SSH Tectia

Chrooting (Unix)

By default, file access by users is restricted by the filesystem access controls. On Unix, access can be further restricted with the usage of the chroot attribute. The chroot attribute can be used with the subsystem, terminal, and command elements.

The chroot attribute must be a directory path. Values %username%, %homedir%, and %hostname% will be substituted with the username, user's home directory, and the FQDN of the connected client, respectively. The values are read from the environment variables defined in the system.

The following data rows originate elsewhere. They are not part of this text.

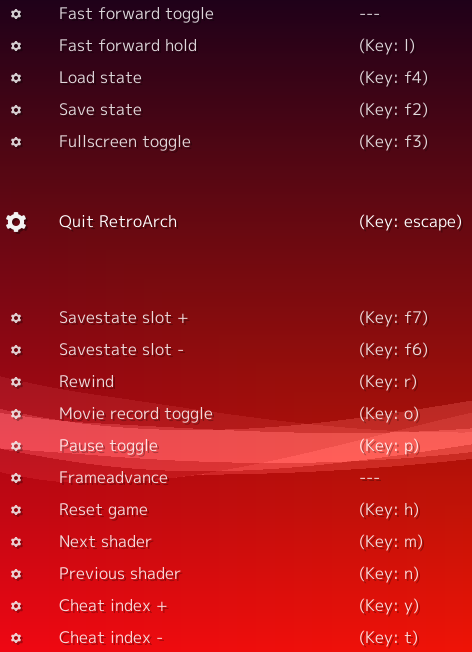
Task: Open the Movie record toggle binding
Action: 236,414
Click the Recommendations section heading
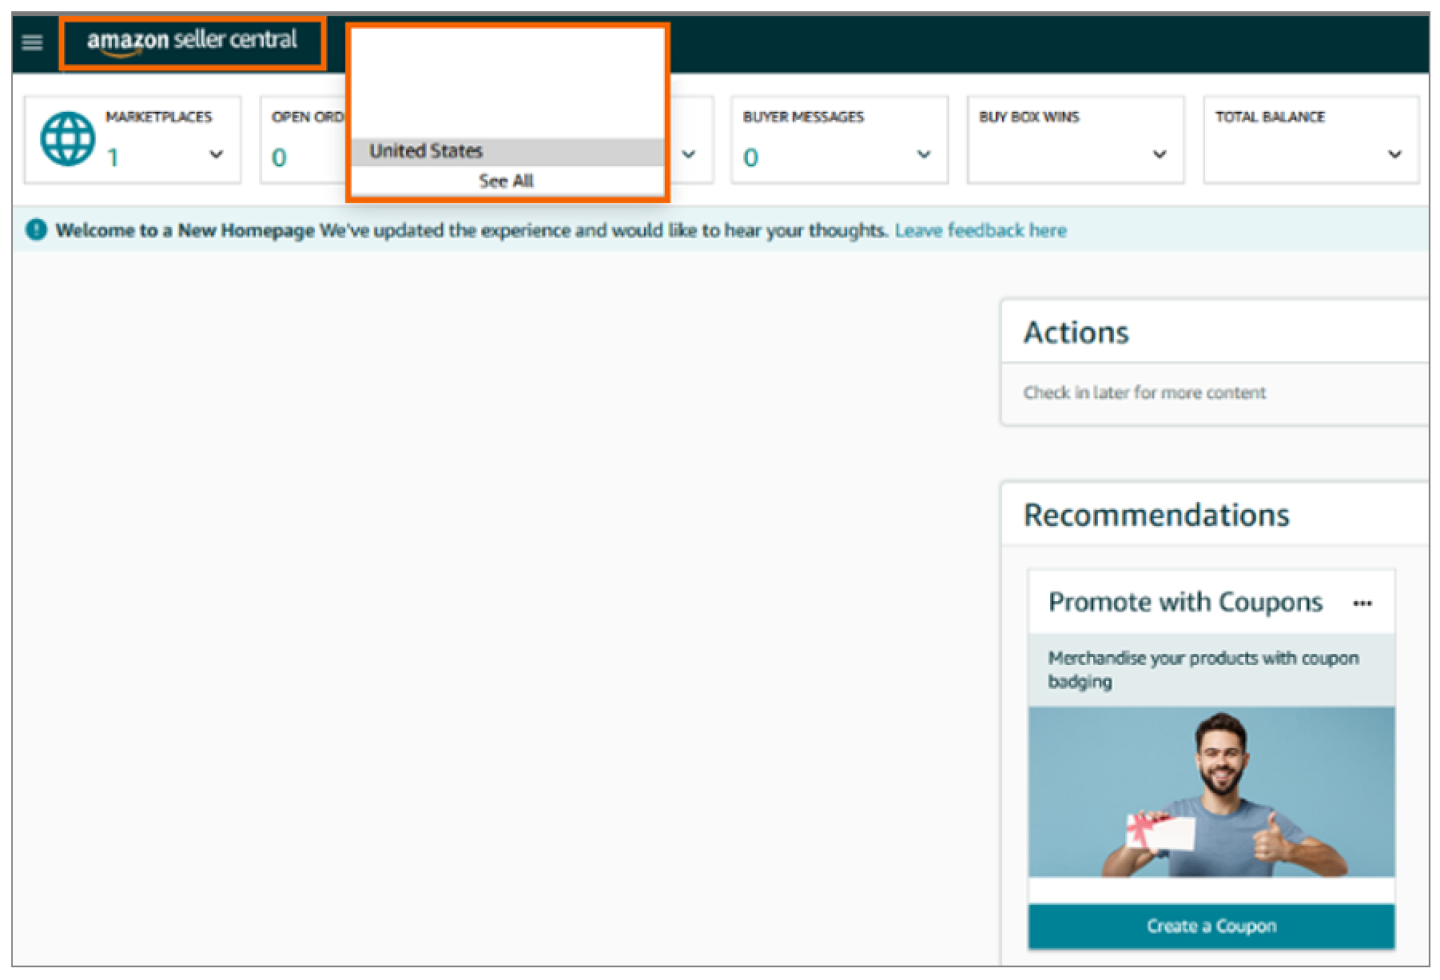 click(x=1156, y=514)
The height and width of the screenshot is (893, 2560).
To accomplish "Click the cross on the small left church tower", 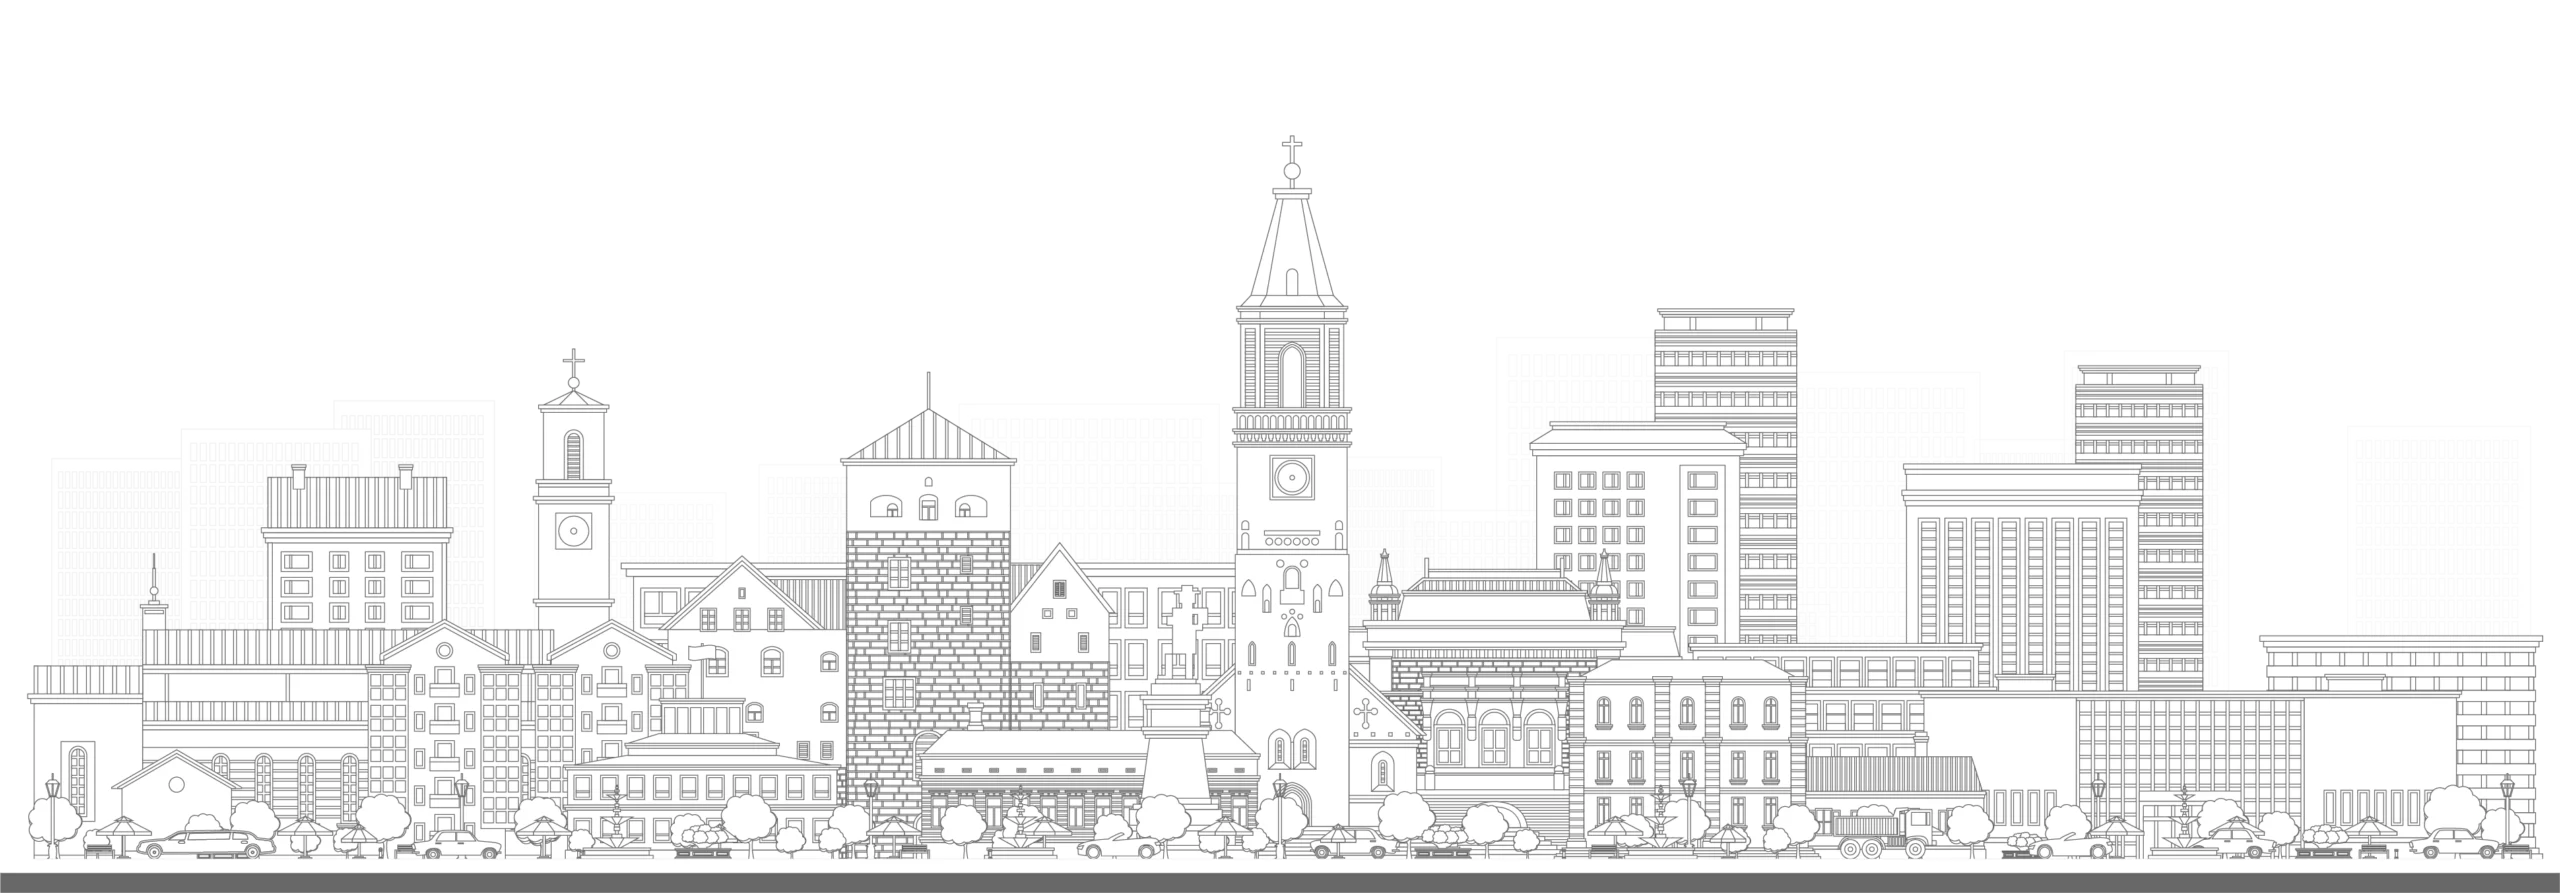I will coord(573,359).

The following sections give instructions on chrooting the terminal, remote commands, and subsystems.

Chrooting Terminal

An example of chrooting the terminal is shown below:

<services>
  <rule>
    <terminal action="allow" chroot="%homedir%" />
   ...
  </rule>
  ...
</services>

When users are restricted to the chrooted environment, they cannot access the normal shell binary. This means that the shell specified in the /etc/passwd file for the user has to be present in the equivalent place under the chrooted directory. For example, if /etc/passwd lists /bin/bash as the shell and the user is chrooted to the home directory, a statically linked %homedir%/bin/bash should exist.

If the user's shell is dynamically linked, you must make sure that the required shared libraries are also in the chrooted environment. You can resolve the dependencies with the ldd command:

$ ldd /bin/bash
        libtermcap.so.2 => /lib/libtermcap.so.2 (0x40026000)
        libdl.so.2 => /lib/libdl.so.2 (0x4002a000)
        libc.so.6 => /lib/libc.so.6 (0x4002d000)
        /lib/ld-linux.so.2 => /lib/ld-linux.so.2 (0x40000000)
$ ls lib
ld-linux.so.2  libc.so.6  libdl.so.2  libtermcap.so.2  libtermcap.so.2.0.8

Also note that shared libraries can have other dependencies:

$ ldd libtermcap.so.2.0.8 
        libc.so.6 => /lib/libc.so.6 (0x40017000)
        /lib/ld-linux.so.2 => /lib/ld-linux.so.2 (0x80000000)

The user's environment might also need some other tools, such as:

  • ls for listing files

  • stty for setting tty modes

You might also need some device files under the user's virtual root directory. At least a /dev/null file is needed on Linux. You can create it as follows:

$ mkdir dev
$ cd dev
$ ls -l /dev/null
crw-rw-rw-    1 root     root       1,   3 Jan 30  2003 /dev/null
$ mknod null c 1 3
$ chmod go+w null
$ ls -l null

Chrooting Remote Commands

An example of chrooting a remote command is shown below:

<services>
  <rule>
    <command application="date" action="allow" chroot="%homedir%" />
   ...
  </rule>
  ...
</services>

Now, the user is restricted to the home directory when running sshg3 with the remote command date:

$ sshg3 user@server date

The command to be run has to be statically linked and available under the chrooted environment. In the above example when the user is chrooted to the home directory, a statically linked date command should exist in %homedir%/bin.

If the command is dynamically linked, you must make sure that the required shared libraries are also in the chrooted environment. See Chrooting Terminal above.

Chrooting SFTP

By default, file access by the user using the SFTP subsystem is restricted by the filesystem access controls. On Unix, access can be further restricted with the usage of the chroot attribute.

An example of chroot usage is shown below:

<services>
  <rule>
    <subsystem type="sftp" 
               application="sft-server-g3" 
               action="allow" 
               chroot="/home/%username%" />
   ...
  </rule>
  ...
</services>

Here %username% will be substituted with the current user name. For a user named example, the path would be /home/example. During an SFTP session, the user is now restricted to this directory (and its subdirectories).

[Note]Note

Chrooting the SFTP subsystem affects both SFTP and SCP2 operations to the server, but it does NOT affect OpenSSH-style SCP operations. To chroot also OpenSSH SCP, you should chroot the scp1-compat-srv command. For instructions on chrooting commands, see Chrooting Remote Commands. If you do not need to allow OpenSSH SCP, you can disable all remote commands as described in Disabling Remote Commands.